President Barack Obama announced a taskforce Monday to help agencies better utilize volunteers in achieving their missions. The Corporation for National and Com...

By Cogan Schneier
Special to Federal News Radio

President Barack Obama announced a new taskforce Monday designed to help agencies achieve their goals by expanding volunteer opportunities.

In a new memorandum, Obama charged the Corporation for National and Community Service (CNCS) with leading the taskforce. The CNCS chief executive and the director of the White House Domestic Policy Council will act as co-chairs. The taskforce will include representatives from 18 government agencies and organizations.

The interagency task force will look at public-private partnerships, interagency collaboration and technology strategies for ways to expand the use of national service. It will also make recommendations on ways to coordinate national service across government agencies.

The memo also called on the Office of Personnel Management to issue guidelines to agencies on how to improve volunteer recruitment. The taskforce will evaluate evaluating the cost-effectiveness of national service in achieving agency priorities.

“By creating new partnerships for national service, the President’s action will engage more Americans in results-driven service, expand economic and educational opportunities for those who serve, enhance federal agencies’ capacity to achieve their missions, more efficiently use tax dollars and build the pipeline of Americans ready to enter public service,” the CNCS stated in a press release Monday.

Each agency on the task force also will consult with CNCS over the next six months about how existing volunteer programs can be used in helping agencies achieve their missions, the memorandum stated. A CNCS fact sheet cited FEMA Corps, School Turnaround AmeriCorps, and STEM AmeriCorps as examples of such programs that can be useful in reaching missions efficiently.

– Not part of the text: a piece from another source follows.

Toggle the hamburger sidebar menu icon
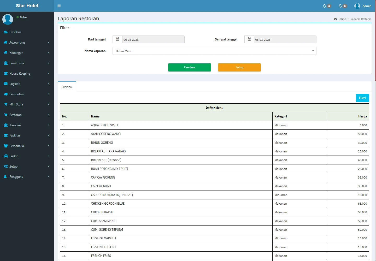The height and width of the screenshot is (261, 376). click(59, 6)
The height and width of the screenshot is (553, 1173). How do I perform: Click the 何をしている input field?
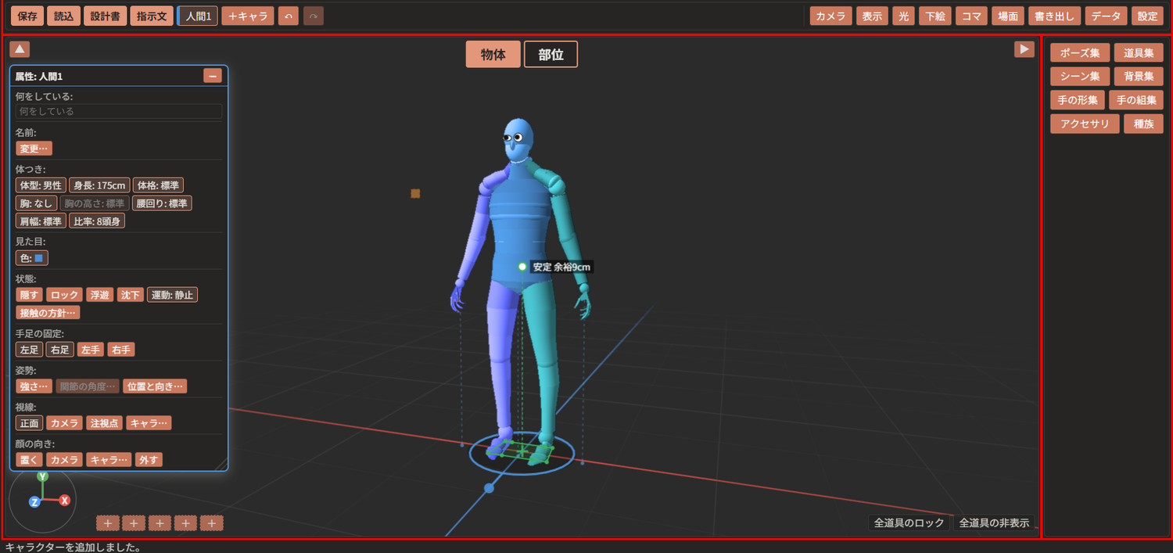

“Volunteer service is and always has been a fundamental part of the American character,” said Wendy Spencer, CEO of CNCS, in the press release. “For decades, Presidents of both parties have embraced national service as a cost-effective way to tap the ingenuity and can-do spirit of the American people to get things done. The President’s actions today will usher in a new wave of innovative partnerships to solve problems, expand opportunity, and strengthen our communities and nation.”

Obama’s memo directed the taskforce to develop policies in the six areas highlighted in the Edward M. Kennedy Serve America Act of 2009, which include emergency and disaster services, economic opportunity, education, environmental stewardship, healthy futures, and veterans and military families.

The memorandum ordered that the taskforce provide a progress report in 18 months.